4 de marzo de 2015

Dos maricones entre un hatajo de zombies


Hace algo menos de un año comencé a leer, no recuerdo bien a cuento de qué, todos los números de The Walking Dead publicados hasta la fecha, No sé, algo así como 120 o 130 del tirón, en 3  días de lectura frenética. Me fascinó de la serie los dilemas morales a los que sometía a sus protagonistas y, de paso, al lector.
En cuanto a la serie de televisión, reconozco que empecé a verla en su primera temporada al enterarme de que era Frank Darabont quien había desarrollado la adaptación.
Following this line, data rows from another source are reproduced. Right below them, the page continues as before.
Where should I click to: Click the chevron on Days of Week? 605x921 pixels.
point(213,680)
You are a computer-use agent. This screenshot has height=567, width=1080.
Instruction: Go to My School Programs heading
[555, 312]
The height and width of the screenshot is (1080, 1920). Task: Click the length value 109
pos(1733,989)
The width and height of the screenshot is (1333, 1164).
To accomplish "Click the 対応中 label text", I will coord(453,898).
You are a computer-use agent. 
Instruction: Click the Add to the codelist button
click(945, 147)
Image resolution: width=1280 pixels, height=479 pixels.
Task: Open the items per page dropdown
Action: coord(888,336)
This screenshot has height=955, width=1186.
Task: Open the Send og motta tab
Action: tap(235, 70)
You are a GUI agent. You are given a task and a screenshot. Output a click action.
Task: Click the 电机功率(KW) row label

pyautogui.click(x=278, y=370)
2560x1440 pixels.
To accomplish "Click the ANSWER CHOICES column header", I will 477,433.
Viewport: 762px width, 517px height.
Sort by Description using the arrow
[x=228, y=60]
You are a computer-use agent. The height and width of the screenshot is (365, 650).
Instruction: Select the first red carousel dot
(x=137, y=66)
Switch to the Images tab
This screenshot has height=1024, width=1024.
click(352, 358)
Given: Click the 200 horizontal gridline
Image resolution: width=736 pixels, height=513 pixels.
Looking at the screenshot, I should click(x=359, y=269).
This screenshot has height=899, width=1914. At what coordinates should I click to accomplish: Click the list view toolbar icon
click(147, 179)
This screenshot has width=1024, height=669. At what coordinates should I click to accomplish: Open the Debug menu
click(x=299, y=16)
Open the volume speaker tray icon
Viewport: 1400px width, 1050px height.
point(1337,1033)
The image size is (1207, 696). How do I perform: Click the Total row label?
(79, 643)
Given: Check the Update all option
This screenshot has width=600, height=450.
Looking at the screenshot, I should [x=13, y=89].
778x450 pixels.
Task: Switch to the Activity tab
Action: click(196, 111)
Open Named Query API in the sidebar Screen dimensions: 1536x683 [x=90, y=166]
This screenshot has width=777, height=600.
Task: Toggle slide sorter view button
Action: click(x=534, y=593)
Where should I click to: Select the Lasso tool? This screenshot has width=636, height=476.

Sin embargo, pronto esa temporada comenzó a diluirse y la abandoné al final de su primer ciclo.
Más tarde, como digo, llegarían los cómics, con todas sus muertes (otro de los aspectos más interesantes de la  obra de Kirkman es el empleo de la muerte como motor narrativo, aunque a veces el uso deviene en abuso; el empleo de la muerte como motor narrativo y de conflicto sigue estando en poder de Joss Whedon), con los distintos emplazamientos, giros locos en torno a los caminantes y su origen, el Gobernador, Negan, más, más, más... El universo de The Walking Dead se atisba inagotable.
Por eso resulta interesante que su adaptación televisiva no haya aceptado el cómodo tránsito de medio y haya servido para expandir su universo, introducir nuevos personajes y diferencias en las tramas preexistentes; en otras palabras, la serie de televisión sirve como experimento narrativo y permite una reformulación de conflictos ya explorados en el formato original.
No obstante, la serie de televisión ha seguido fiel a temas y tramas efectivas en la novela gráfica: la transformación del héroe en antihéroe, la lucha por la supervivencia a toda costa, ya sean el precio pasar por el canibalismo, terrorismo, violaciones, asesinatos indiscriminados, venganzas personales... El motto de la serie parece ser aquel principio de Hobbes.
Con todo, la penúltima emisión de The Walking Dead en AMC se vio envuelta en una polémica (¡?) caduca. Nos presentaron a un nuevo personaje, Aaron, de esos que, de agradables, simpáticos, buenos, provocan recelo en los protagonistas. Si algo nos ha enseñado The Walking Dead es a no bajar la guardia. Y como nuestras peores sospechas parecían confirmar, el recién aparecido se acerca a otro desconocido y lo besa en los labios. Repugnante. Estos maricones.
Desde que se emitió el episodio, esta reflexión ya ha dado la vuelta al mundo en muchas y mejores apreciaciones que la mía. Sin embargo, no quisiera centrar mi atención en el hecho de que una serie donde hemos visto todo tipo de vejaciones y violencia de lo más explícita, a estos energúmenos les ofenda un beso entre dos hombres en una ficción donde han matado a niños a bocajarro, han dejado a personas tullidas, han violado, han devorado, han torturado a otros seres humanos. Pero aquí el problema no es la intolerancia de estos. Tontos los ha habido siempre.
Lo preocupante es, no ya que sea noticia, sino que sea noticia por lo excepcional de la presencia de Aaron y su chico en una ficción de estas características. Dirán los detractores de estos personajes que quien quiera ver maricas, que sintonice Queer as Folk, Banana/Tofu/Cucumber, Looking o Please Like Me, por citar tres ficciones claramente homosexuales. Tampoco es el caso de ficciones de marcado carácter gay-friendly como Glee o Torchwood; ni siquiera hablo de series con un componente inclusivo en cuanto a la comunidad LGTB, véase Buffy, Cazavampiros o Urgencias, donde ciertas tramas involucraban de forma directa a personas que vivían una sexualidad LGTB. El caso de The Walking Dead es mucho más interesante, e importante, y necesario, porque es meramente representativa. Robert Kirkman, como muchos creadores, tiene superadísimo el conflicto de la sexualidad y entiende que a estas alturas carece de interés como motor narrativo de la historia. De ahí que sus personajes homosexuales simplemente sean, o estén, o existan, en medio de la hecatombe zombie, pero no es su homosexualidad la que provoca los males que acechan a los hombres y mujeres protagonistas, su misión es más sutil, estar ahí, sobrevivir, pasar por el Apocalipsis sin mucho ruido, salvar el pellejo. Contarla más allá de las tripas y la piel.